** TEXT TO READ **
☆ ☆ ☆ ☆

Hi prasad,

Could you please review my PR in your case?

   - https://github.com/apache/incubator-zeppelin/pull/517

Regards,
Jongyoul

On Sun, Dec 6, 2015 at 7:44 PM, Jongyoul Lee <[email protected]> wrote:

> Hi Prasad,
>
> Thanks for the detail review of it. I also figure out multiple connection
> would make sense. I create
> https://issues.apache.org/jira/browse/ZEPPELIN-487 and I will fix it.
>
> Regards,
> Jongyoul
>
> On Sun, Dec 6, 2015 at 6:05 AM, Prasad Wagle <[email protected]>
> wrote:
>
>> Hi Jongyoul,
>>
>> I ran experiments below and found that we need multiple connections for
>> parallel execution in Vertica.
>>
>> *Same Connection*
>> scala> val connection = DriverManager.getConnection(url, username,
>> password)
>> connection: java.sql.Connection =
>> com.vertica.jdbc.VerticaConnectionImpl@5d56ea0f
>>
>> scala> val thread1 = new Thread {
>>      |   override def run {
>>      |     val statement = connection.createStatement()
>>      |     println("Thread1: before execute at " +
>> Calendar.getInstance().getTime())
>>      |     val resultSet = statement.executeQuery("SELECT sleep(10) as
>> col1, 1 as col2")
>>      |     resultSet.next()
>>      |     val col1 = resultSet.getString("col1")
>>      |     val col2 = resultSet.getString("col2")
>>      |     resultSet.next()
>>      |     println("Thread1: col " + col1 + " " + col2 + " at " +
>> Calendar.getInstance().getTime())
>>      |   }
>>      | }
>> thread1: Thread = Thread[Thread-3,5,main]
>>
>> scala> val thread2 = new Thread {
>>      |   override def run {
>>      |     val statement = connection.createStatement()
>>      |     println("Thread2: before execute at " +
>> Calendar.getInstance().getTime())

☆ ☆ ☆ ☆

** DATA EXTRACT **
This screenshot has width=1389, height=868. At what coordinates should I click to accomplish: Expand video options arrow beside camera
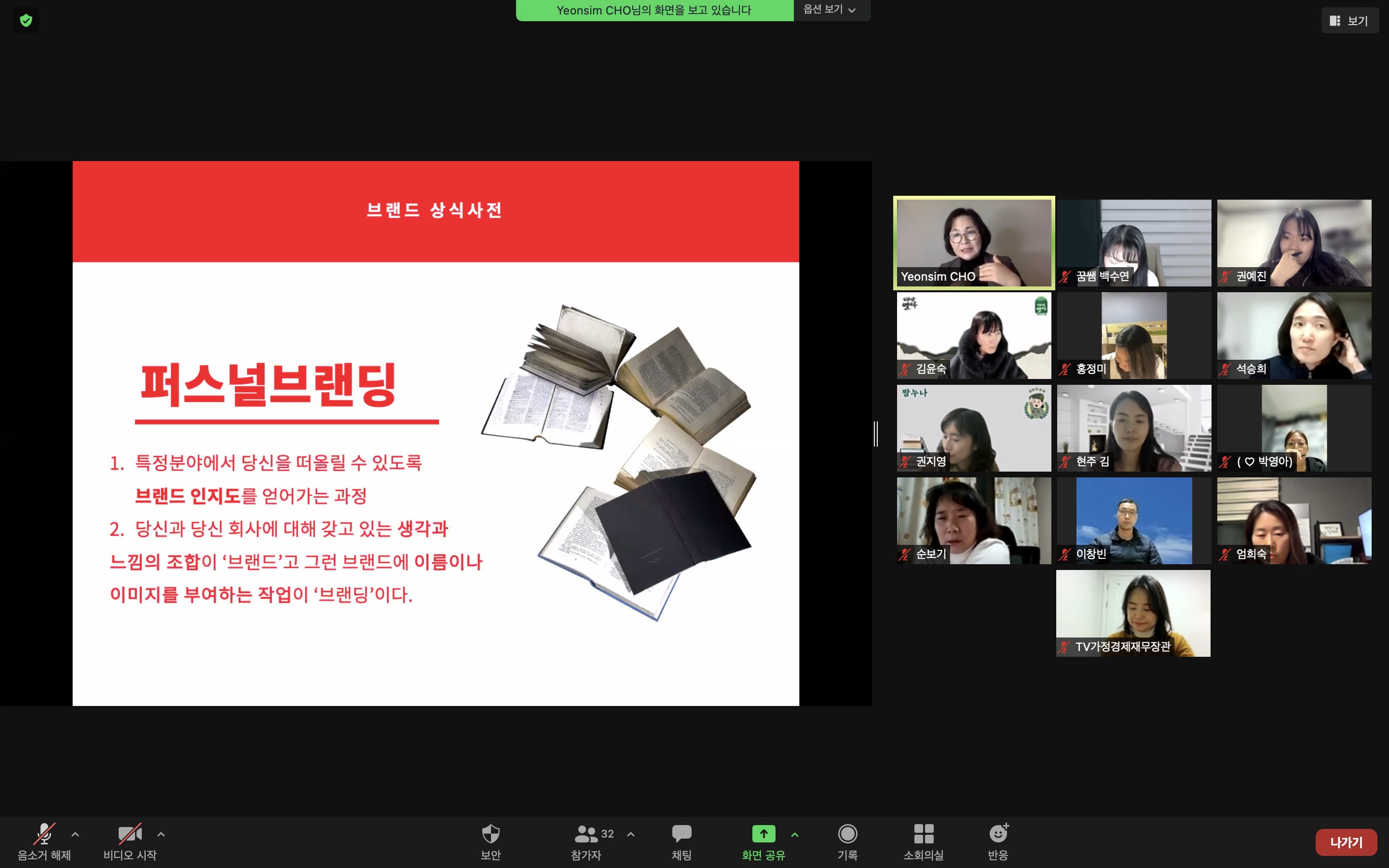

☆ ☆ ☆ ☆

** STATED EXERCISE A **
Quote the Vertica email thread word for word, starting at "- https://github.com/apache/incubator-zeppelin/pull/517" and ending at "will fix it.".
** STATED EXERCISE B **
In the Vertica email thread, what did the experiments show is needed for parallel execution in Vertica?

** FINAL ANSWER A **
- https://github.com/apache/incubator-zeppelin/pull/517

Regards,
Jongyoul

On Sun, Dec 6, 2015 at 7:44 PM, Jongyoul Lee <[email protected]> wrote:

> Hi Prasad,
>
> Thanks for the detail review of it. I also figure out multiple connection
> would make sense. I create
> https://issues.apache.org/jira/browse/ZEPPELIN-487 and I will fix it.

** FINAL ANSWER B **
Multiple connections are needed for parallel execution in Vertica.